Being you in coda longa e stretta, if your opponent tries to give you a thrust from down up, in one time give him an half roverso to the weapon arm and a roverso thrust to the chest (a tierce), without moving the feet, this done, go 4 or 5 steps back and get the guard I taught you. 



Copyright of Carlo Parisi & HEMAC 2004.


----------



## XOPC

Uh-huh, this will make me somewhat busy. Thanks!


----------



## Kuk Sa Nim

Greeting everyone,
I just noticed this post and think it is great. I rarely see knowledgeable discussions on Spanish knife training. And I agree that it is very important and helpful if you understand the Spanish language. From my personal experience, I have been quite an enthusiast of knives and knife training since I can remember. I can not speak much for "Spanish knife training" as such, but I did get the opportunity to train in several "Mexican knife fighting methods" during various years when I lived there.

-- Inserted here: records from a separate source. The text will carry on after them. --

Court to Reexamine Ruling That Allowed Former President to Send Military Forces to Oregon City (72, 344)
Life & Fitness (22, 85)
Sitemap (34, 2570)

FWIW, I garnered some very important methods and strategies rather than any type of "style". I was exposed to two main types of training. They were "Cuchillo callejero" (Street knife fighting), and "Machete del Campo" (Country Machete fighting). I went to school in a large urban city (Leon, Gto.) and spent much to much time working on my fathers cattle ranches. This is were I learned these methods. I can say in all honesty, they were ALL very powerful and deadly. I was fortunate to have this exposure and have subsequently incorporated this knowledge into the knife fighting system of our martial art which has mostly Korean arts as a foundation (Modern Farang Mu Sul).

If this helps, I'll try to explain a couple of the things that left the greatest impression on me. For knife, they were:

"La Destripada" (lit. the disembowelment)
This involves several offensive and defensive tactics for simultaneously attacking the opponents knife hand or wrist, checking the hand and a twisting uppercut. There were similar techniques were the first move involved simultaneously checking the opponent knife hand and targeting the forehead or eyebrows and a twisting uppercut. These are VERY nasty and effective fighting techniques. I teach them to all my students so that they never fall prey to them. These moves are now contained in the #1 and #2 cuts from our knife form and work interchangeably.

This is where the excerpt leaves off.